Harvey Pj
All About Eve
Label: Invada
Genre: Soundtrack
Availability
- CD Digi / Cardboard €16.99 In Stock
Other Formats
Harvey began her collaboration with theatre director Ivo van Hove late 2018 for a modern stage adaptation of the classic 1950 Academy Award-winning film. The play, starring Gillian Anderson (X-Files, The Fall, American Gods, Sex Education) and Lily James (Mamma Mia! Here We Go Again, Baby Driver) will run until May 11 at London’s Noël Coward Theatre in the West End.
On composing this score, Harvey says, “I have always loved stories, and so to compose music to support and enhance a story being told is a challenge I enjoy. I also love the freedom that working instrumentally can give me without the constraints of song form.”
“For All About Eve I chose to work with my long-time collaborator James Johnston as he has a soulfulness and sensitivity to his playing that inspires me. I also worked with Kenrick Rowe who has a versatility to his drumming I knew I could experiment with until I found what was right.”

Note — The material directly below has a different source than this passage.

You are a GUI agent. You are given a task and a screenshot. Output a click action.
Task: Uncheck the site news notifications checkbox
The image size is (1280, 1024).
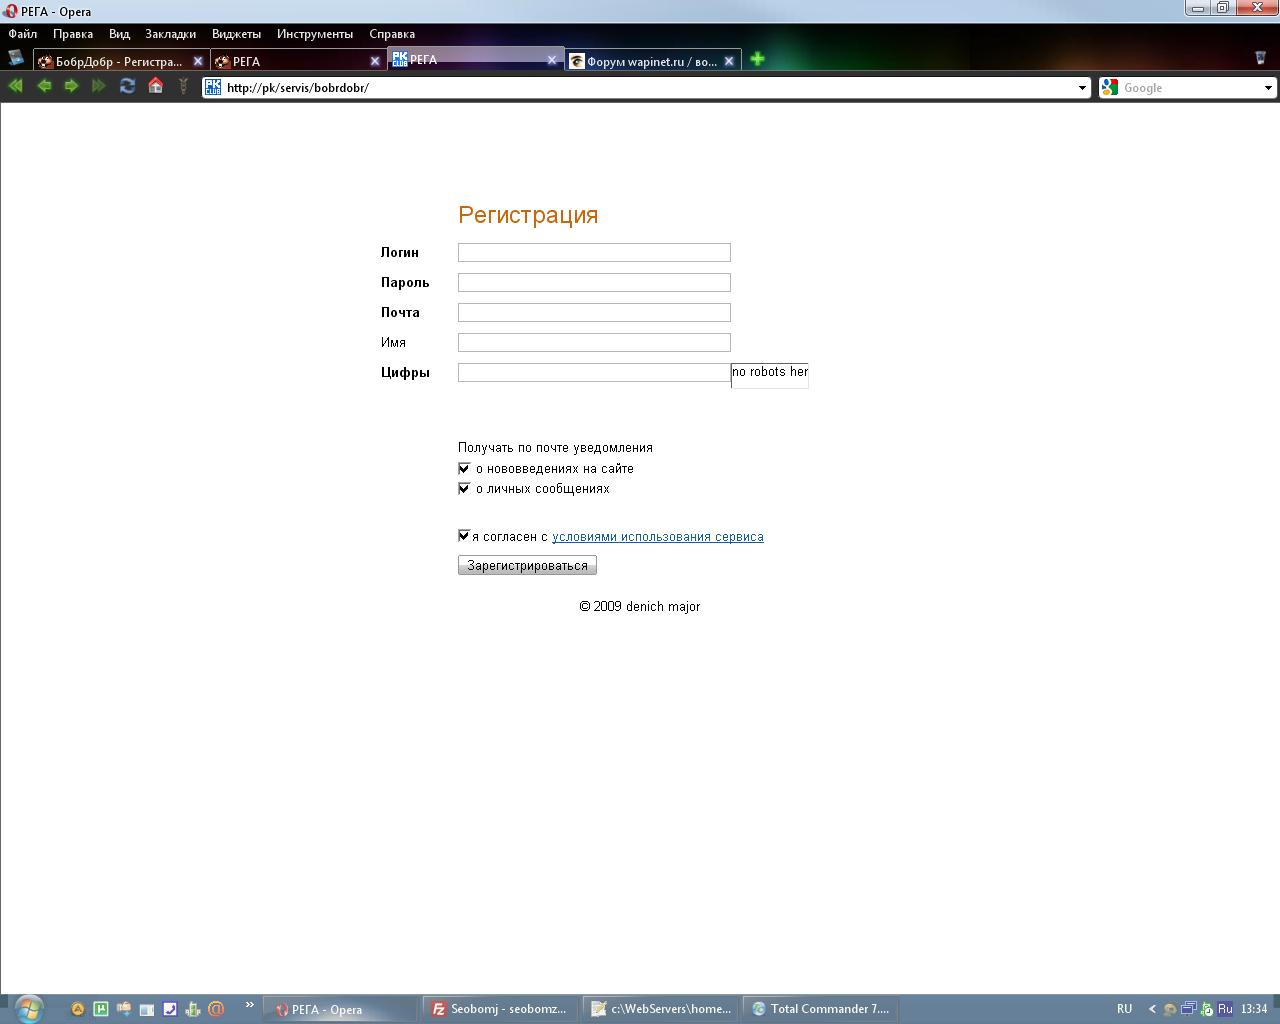tap(464, 469)
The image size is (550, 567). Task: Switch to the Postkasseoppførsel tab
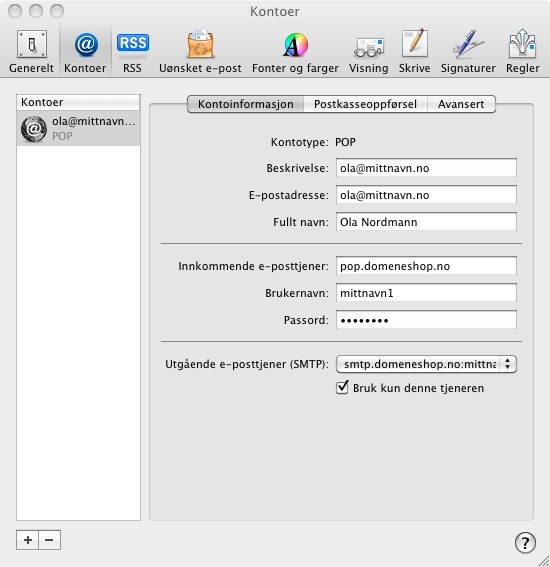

In addition to creating the play’s sonic landscape (with sound designer Tom Gibbons), Harvey also wrote two new songs for the play’s lead actors: Gillian Anderson performs ‘The Sandman’, and Lily James, ‘The Moth.’
“Ivo wanted to take the play into a non-specific era, so I suggested that in a party scene we could play a contemporary piece of mine, or a song that Margot could sing rather than the existing piano piece by Liszt. Ivo loved this idea and thought that it would be good for Eve to sing a song too, so I worked on songs that had the emotion and lyrics that would be fitting for their characters at the time they appear in the play. Gillian and Lily have brought the songs alive and made them their own, and I think they give very moving performances both on the recordings and on stage.”
Van Hove describes Harvey’s score as, “Very simple, but in its simplicity, it’s complex. The images that she uses are very concrete, but at the same time little bit mythical. A song can bring into a few minutes a huge world alive. Where we in the theater need perhaps five or six pages to establish it, a song can do that within a few lines.”